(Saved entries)

<<<<

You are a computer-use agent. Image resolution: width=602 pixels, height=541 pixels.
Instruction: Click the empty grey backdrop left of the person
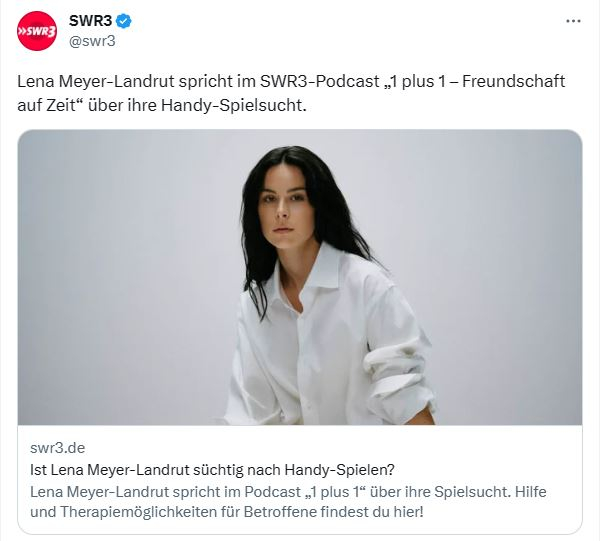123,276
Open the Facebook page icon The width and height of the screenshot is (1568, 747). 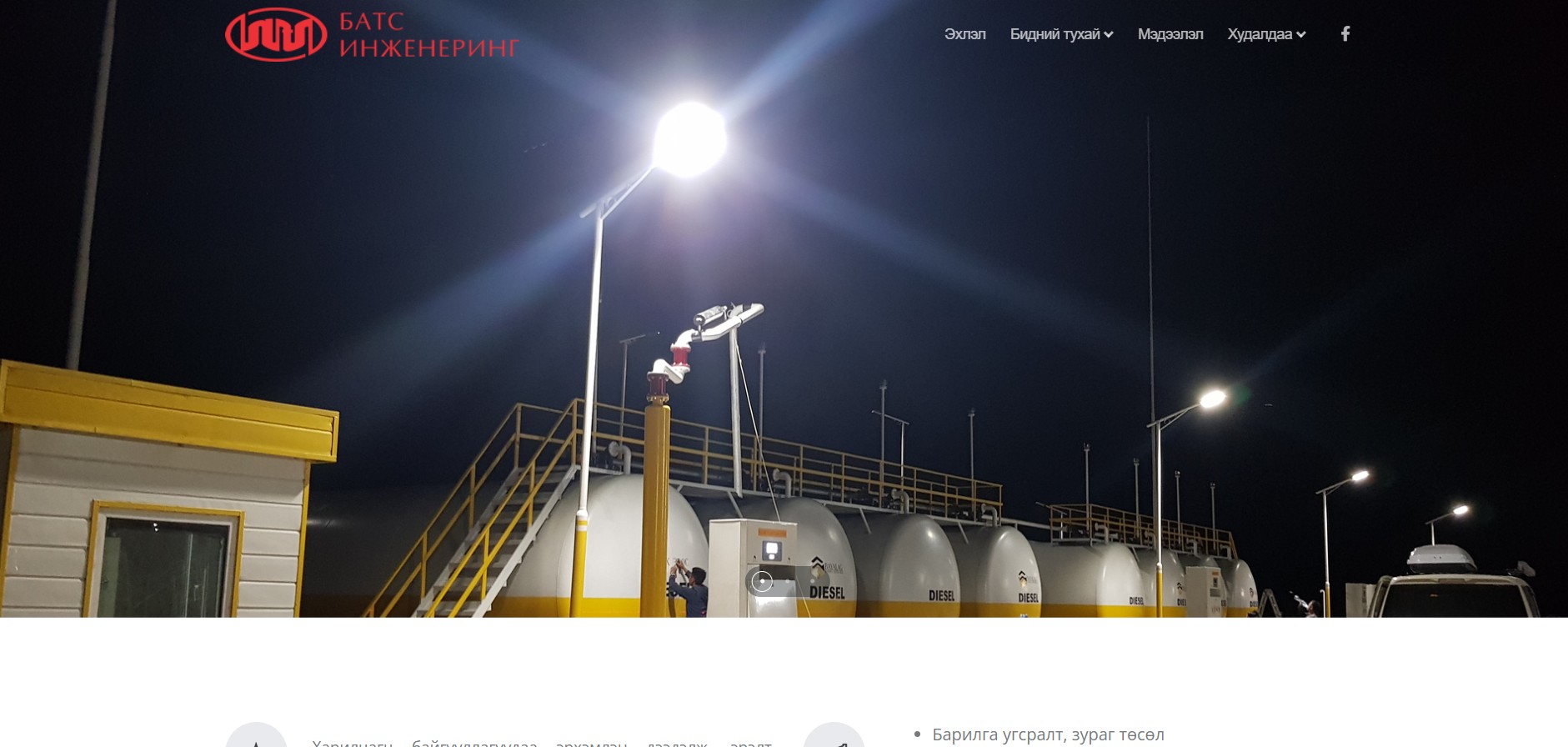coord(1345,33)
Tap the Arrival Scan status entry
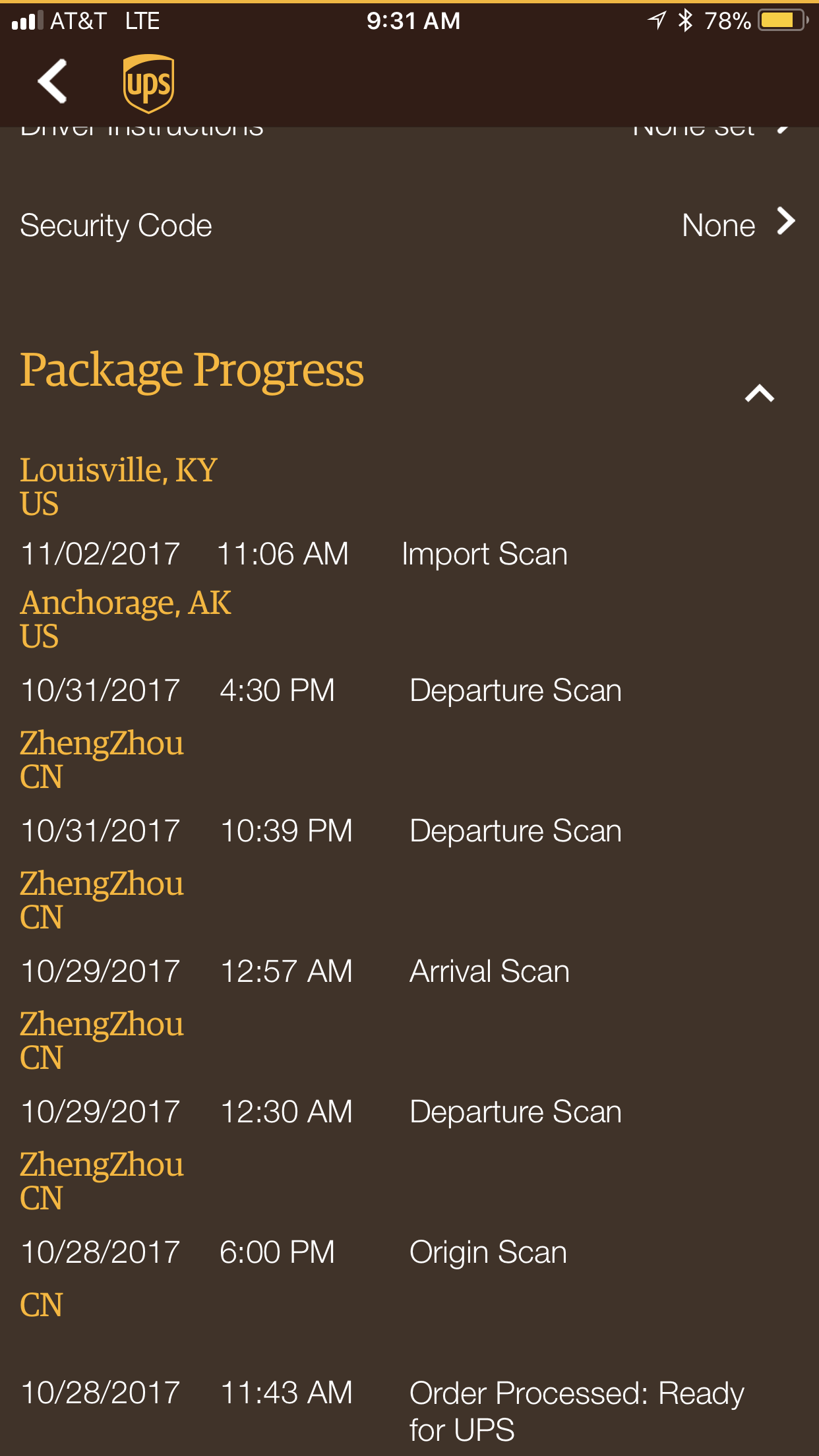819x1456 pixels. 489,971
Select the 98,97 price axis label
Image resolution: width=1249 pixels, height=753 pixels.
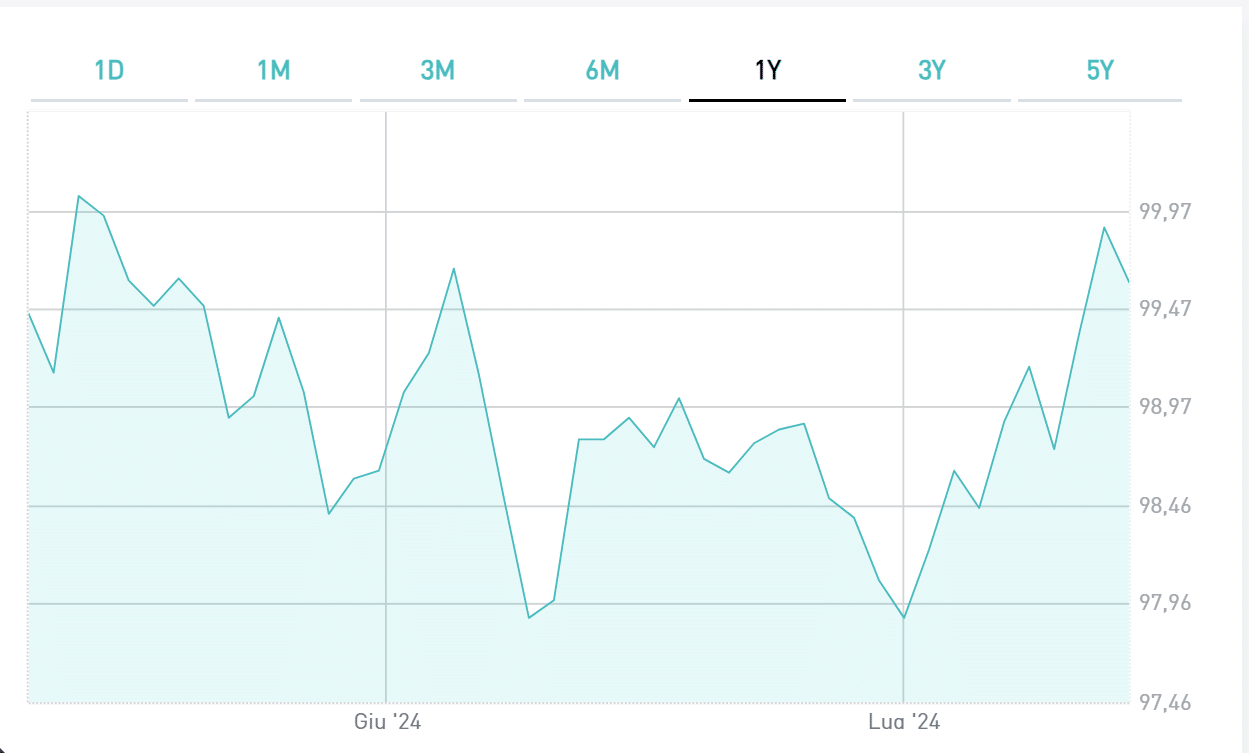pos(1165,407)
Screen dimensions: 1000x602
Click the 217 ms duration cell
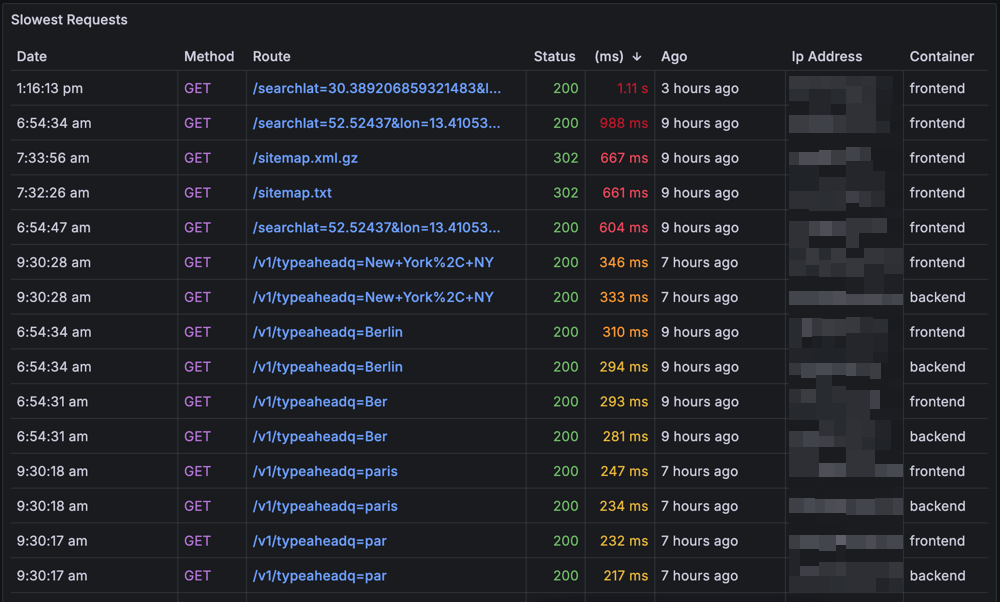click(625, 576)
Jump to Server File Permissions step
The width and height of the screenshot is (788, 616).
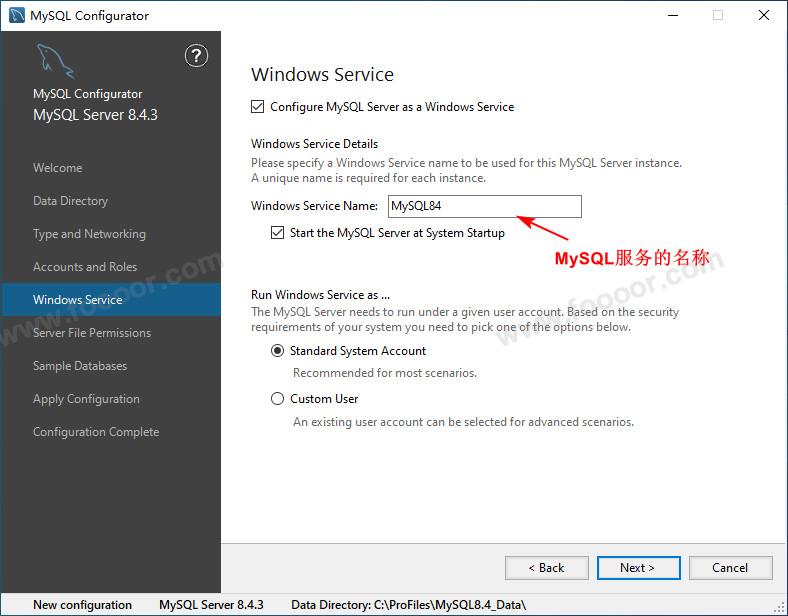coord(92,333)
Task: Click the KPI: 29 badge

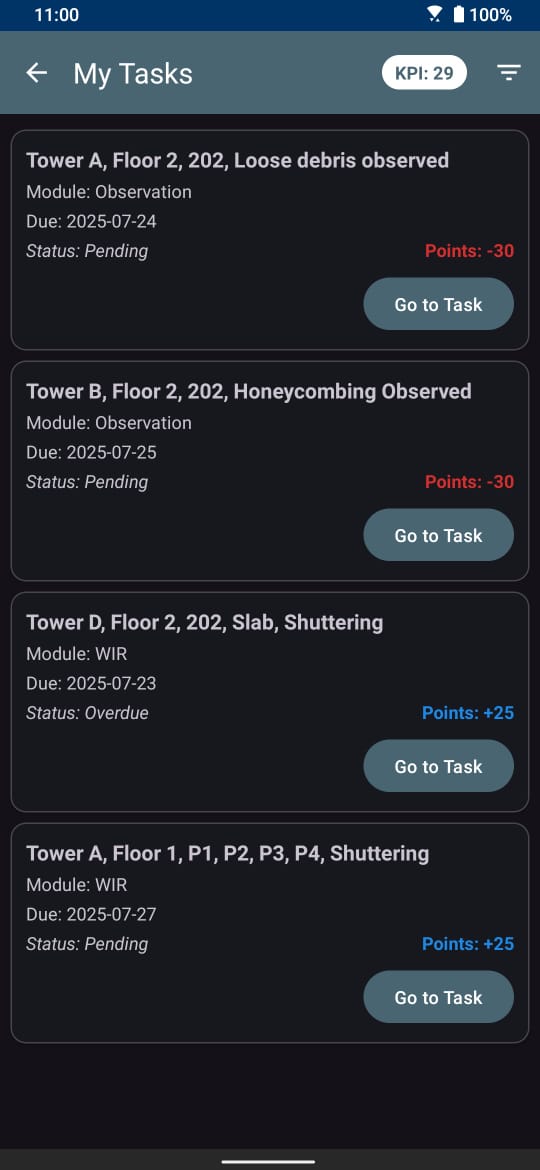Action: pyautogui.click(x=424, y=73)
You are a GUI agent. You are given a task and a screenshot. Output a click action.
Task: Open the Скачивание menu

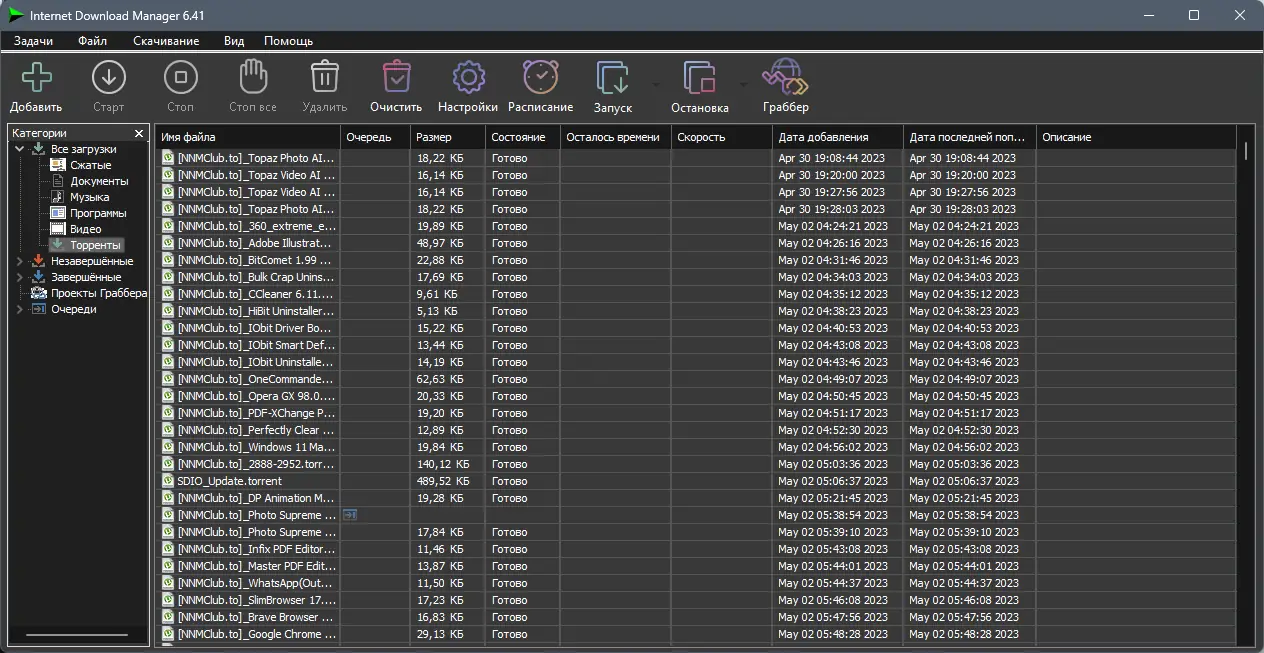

>>>>

Every line above that includes the word "agent" should be listed.

You are a computer-use agent. Image resolution: width=602 pixels, height=541 pixels.
You are a GUI agent. You are given a task and a screenshot. Output a click action.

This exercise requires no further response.